A, Axial unenhanced CT scan shows a large, poorly marginated, lobulated soft-tissue mass causing irregular destruction of the body of the mandible, predominantly in the right. There are numerous calcifications varying in size within the mass. Compared with adjacent muscle, the majority of soft-tissue components of the mass show higher attenuation, while other components, mainly in the anterior aspect of the mass, show similar or slightly lower attenuation. Note lymph node enlargement (arrow) anterior to the right submandibular gland.

B, Corresponding axial contrast-enhanced CT scan more clearly shows the margin of the mass, which invades the mouth floor and tongue base. Moderate, nonhomogeneous enhancement is seen throughout the mass, with several cystic areas (arrows) remaining un[chen[chhanced. An enlarged right submandibular lymph node is also enhanced moderately, with central portions enhanced to a lesser degree.

C, Axial T1-weighted MR image shows a large soft-tissue mass destroying the mandible. Signal intensity of the mass is grossly the same as that of adjacent muscle. Also note right submandibular lymphadenopathy.

D, Corresponding axial T2-weighted MR image more clearly shows the lobulated contour and internal heterogeneity of the mass. The majority of soft-tissue components of the mass show significantly lower signal intensity than other portions, located mainly in the anterior aspect of the mass. These variations in signal intensity correlate well with density variations on corresponding unenhanced CT scan (A). Note bright signals (large arrows) from cystic components of the mass. Tiny hyperintensities (small arrows) within the mass may reflect necrotic foci or small cysts. Also note hyperintense right submandibular lymph node. Although there are several foci of small, dark signal intensities (arrowheads), calcifications are poorly seen on this MR image.

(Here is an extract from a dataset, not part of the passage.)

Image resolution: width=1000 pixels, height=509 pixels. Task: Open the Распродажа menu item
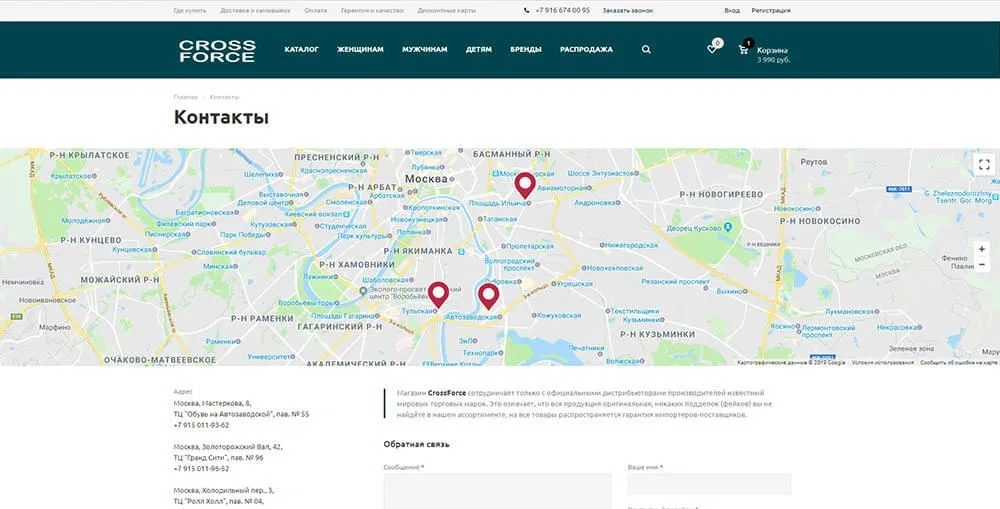coord(586,49)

E, Axial contrast-enhanced T1-weighted MR image shows moderate, homogeneous enhancement of the mass, with cystic portions (arrow) remaining unenhanced. There is also significant enhancement of right submandibular lymphadenopathy.

F, Photomicrograph of tissue obtained from larger, posterior portion of the mass (which was hyperdense on unenhanced CT scans and hypointense on T2-weighted MR images) shows irregular islands of highly compact epithelial cells, composed primarily of small basaloid cells with hyperchromatic nuclei and scanty cytoplasm. There is prominent cellular and nuclear pleomorphism as well as evidence of frequent mitoses (hematoxylin-eosin, original magnification x200).

G, Photomicrograph of tissue obtained from smaller, anterior portion of the mass (which was isodense or slightly hypodense on unenhanced CT scans and hyperintense on T2-weighted MR images) shows abundant ghost cell nests and eosinophilic materials containing highly basophilic foci of calcification (arrows). Epithelial cells are remarkably lacking in this area (hematoxylin-eosin, original magnification x200).